The downside to this approach is that if you're writing LOTS of objects (say 250,000) then even tho you've designed your code to avoid holding all those objects in memory every one of them will be held in memory until you finish with the OOS entirely because of that handle cache! (This explains why my simple little app eats up over 2GB of RAM even tho it's supposed to be processing data objects one object at a time). The fix?

Two came up and I'm not 100% certain which is better all the time so I'll discuss them both (in the order in which I thought of them). :)

Solution #1 - Unshared Externalizable/Serializable


There's a new interface in town, java.io.Externalizable, which is the cousin of java.io.Serializable, but with a few new quirks:

  1. First, unlike Serializable, Externalizable has methods (imagine that! methods in an interface!) - readExternal(ObjectInput) and writeExternal(ObjectOutput), typically the args are Object(Input|Output)Streams, which implement Object(Input|Output).

  2. The second (and rather weird) quirk is that your Externalizable object must have a PUBLIC no-arg constructor. Now, considering that the ctor is gotten via reflection I'm a little puzzled why it has to be public but... whatever.


So first you make your DAO implement Externalizable rather than Serializable (which is a parent of Externalizable) and then you replace all your ObjectOutputStream.writeObject() calls with writeUnshared() (and on the read side OIS.readUnshared()) which tells the streams to just ignore that whole handle map thing.

Now you might think just making your DAO unshared is enough but NO! (unless your DAO is the data itself, which is nearly impossible since all DAOs are, at some level, composed of primitives, primitive-wrappers, arrays or collections of primitive/primitive-wrappers). So while your DAO might be unshared (not cached) its parts are probably shared (cached). That's why you have to implement Externalizable or Serializable - after a bit of testing i'd just go with Serializable - no funky public ctor and no casting of ObjectInput to ObjectInputStream and so forth. Six of one, half a baker's dozen of the other... :)

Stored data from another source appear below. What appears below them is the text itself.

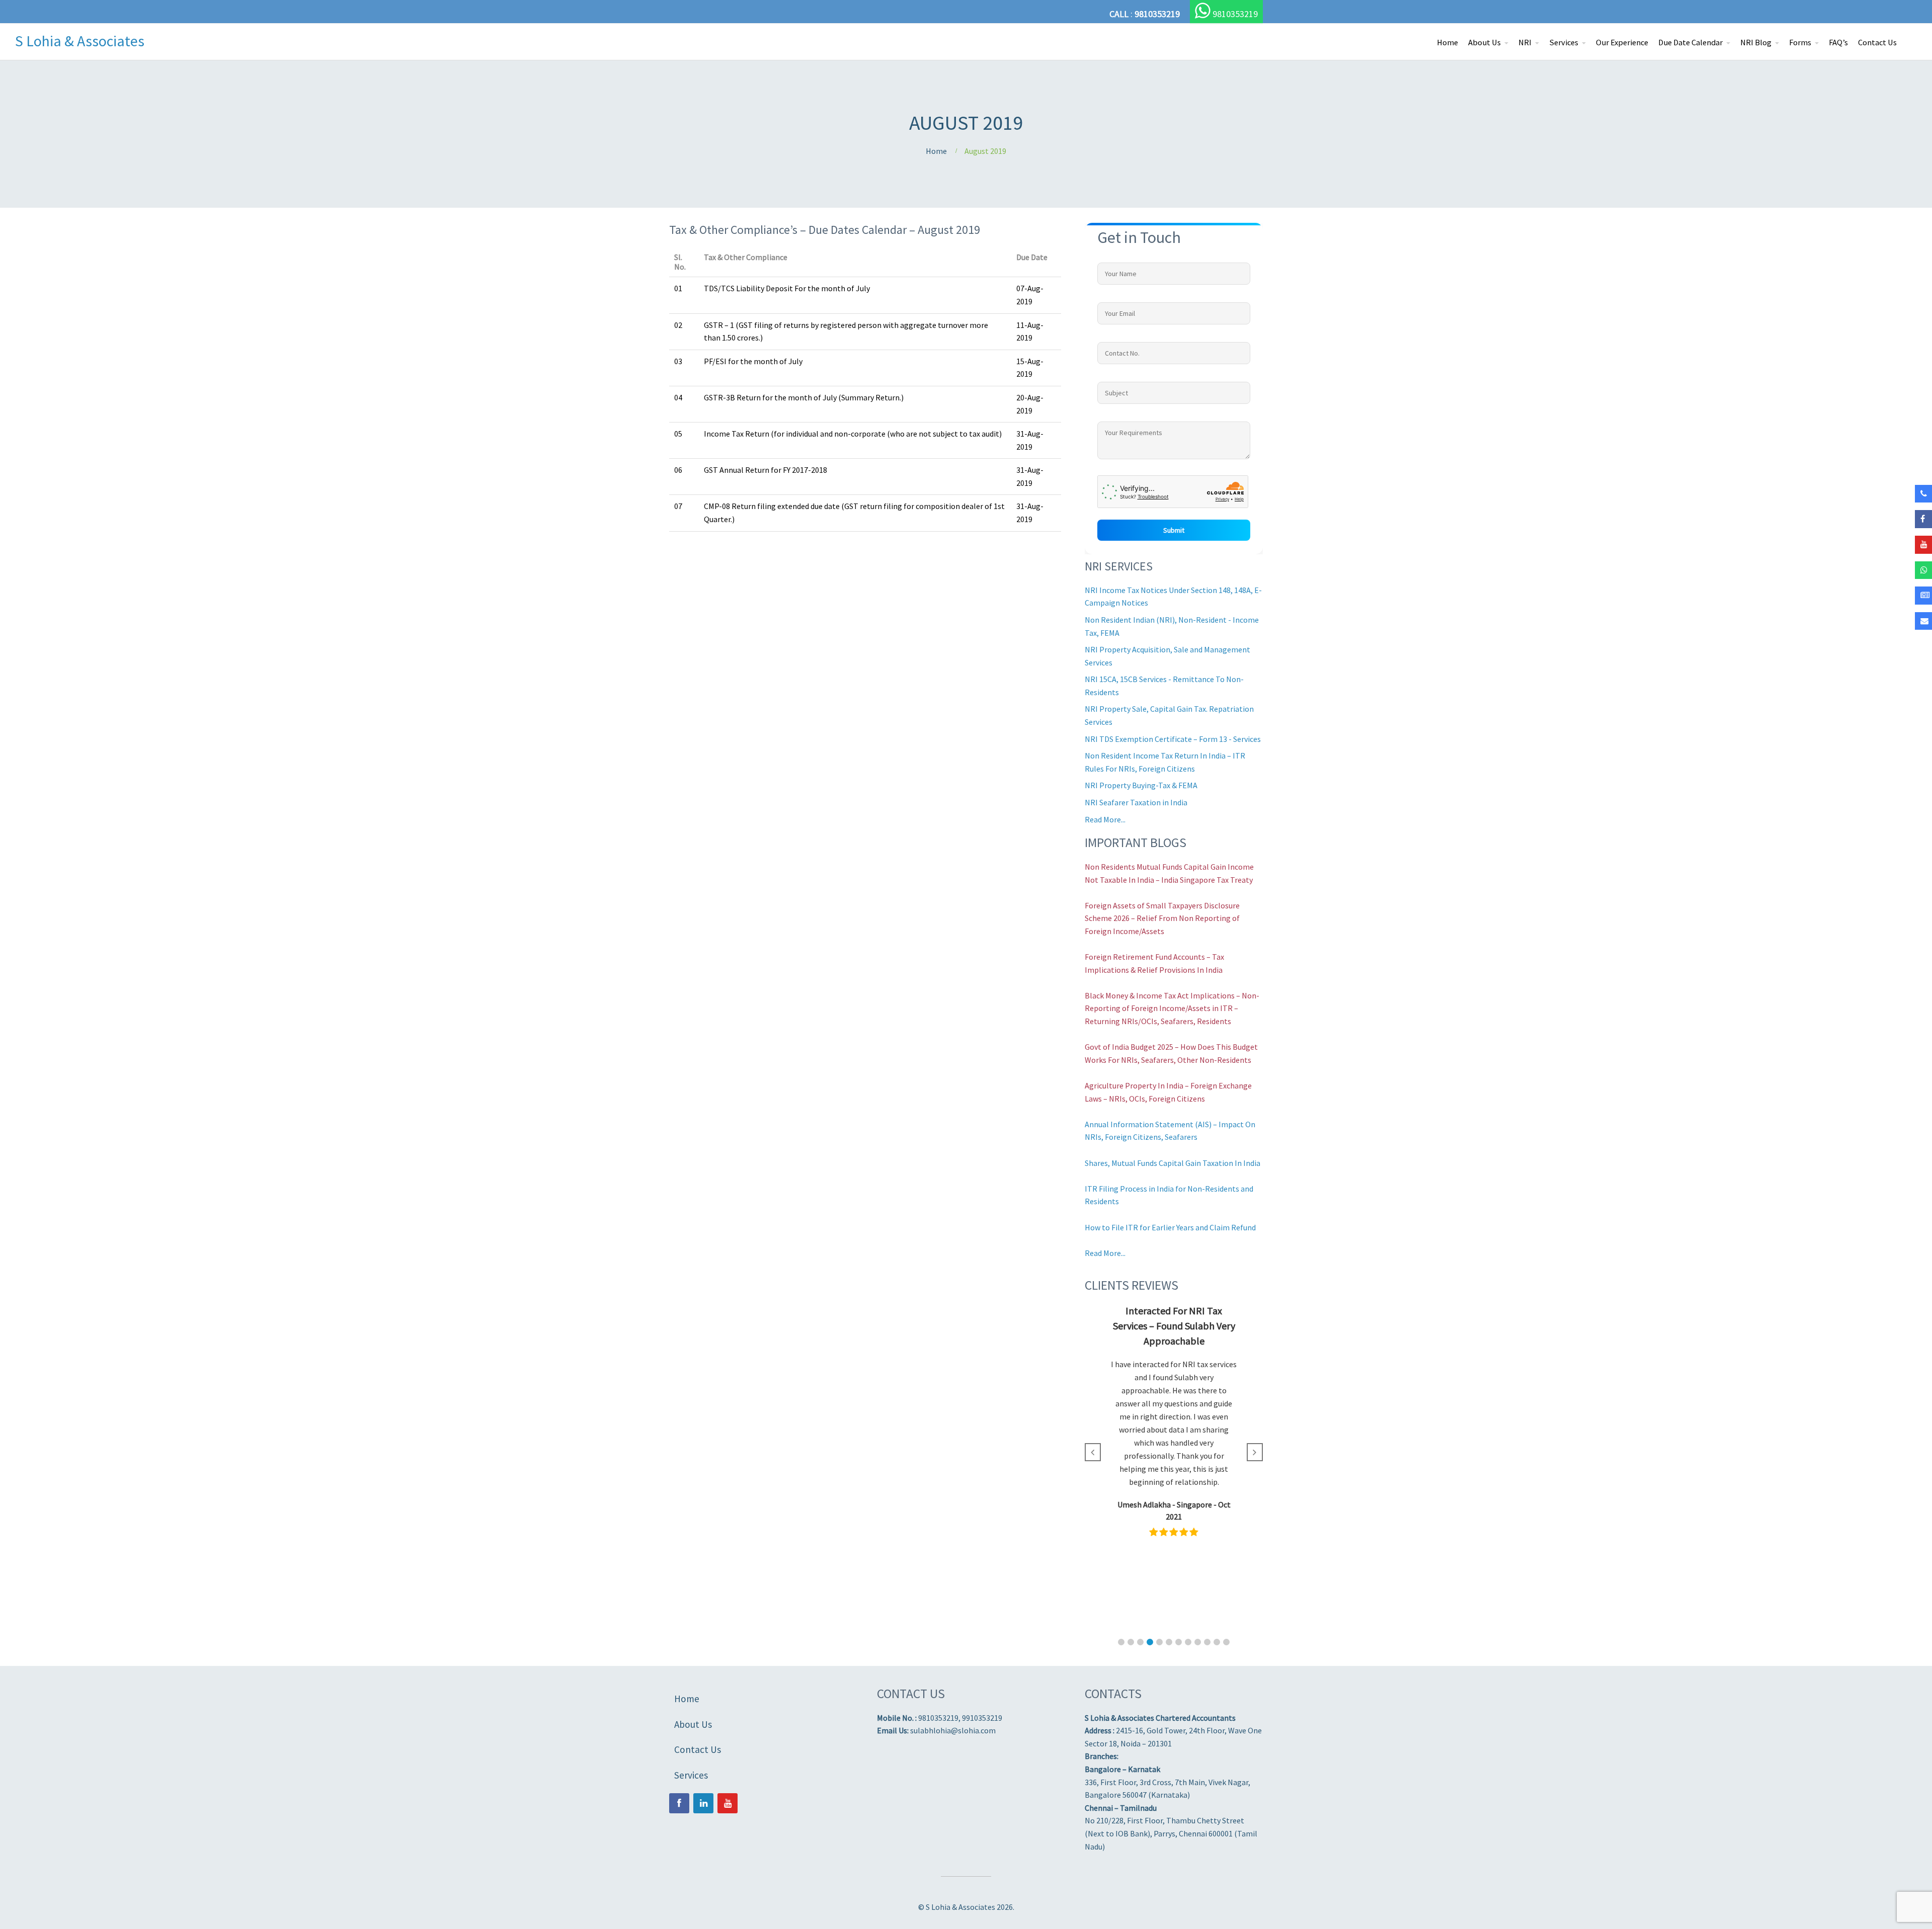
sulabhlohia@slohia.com (953, 1730)
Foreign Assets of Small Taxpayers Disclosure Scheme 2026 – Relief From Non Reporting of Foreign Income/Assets (1162, 918)
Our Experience (1622, 42)
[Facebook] (679, 1803)
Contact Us (1877, 42)
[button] (1121, 1642)
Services (1563, 42)
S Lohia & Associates (79, 40)
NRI (1525, 42)
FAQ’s (1838, 42)
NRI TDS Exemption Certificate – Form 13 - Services (1173, 739)
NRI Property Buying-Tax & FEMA (1141, 785)
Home (1447, 42)
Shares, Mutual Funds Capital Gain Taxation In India (1172, 1163)
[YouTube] (727, 1803)
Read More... (1105, 819)
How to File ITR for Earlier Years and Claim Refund (1170, 1227)
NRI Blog (1756, 42)
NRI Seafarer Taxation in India (1136, 802)
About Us (1484, 42)
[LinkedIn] (703, 1803)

Solution #2 - ObjectOutputStream with amnesia


There is a method on OOS called reset() which clears the handle cache and reduces memory use to nearly nothing (other than what you were using without the OOS). It also injects a TC_RESET marker into the output stream which, in my DAO's case, increased the output file size by 50% (e.g., what was a 4.9M file became a 7.2M file). basically if you look in the serialized file you will see your DAO's and component fields' class names between every single instance (normally they're declared once at the top). So if size of your serialized data is an issue this might not be a great fix. But if RAM usage is a concern this approach is huge - my app which used to max out at over 400M (in testing) with regular serialization dropped to 100M with unshared but then dropped all the way to less than 1M java heap with reset() between each writeUnshared() (hard to say exactly 'cause there were so few Full-GCs but i'd guess it was about 400-500K). THAT's amazing (to me).


Performance Impact


Didn't see any performance impact in calling reset() between each writeUnshard(); in fact i'd say the reset() version works faster because it avoids all those Full-GCs.

Hope this helps folks as much as learning it helped me. :)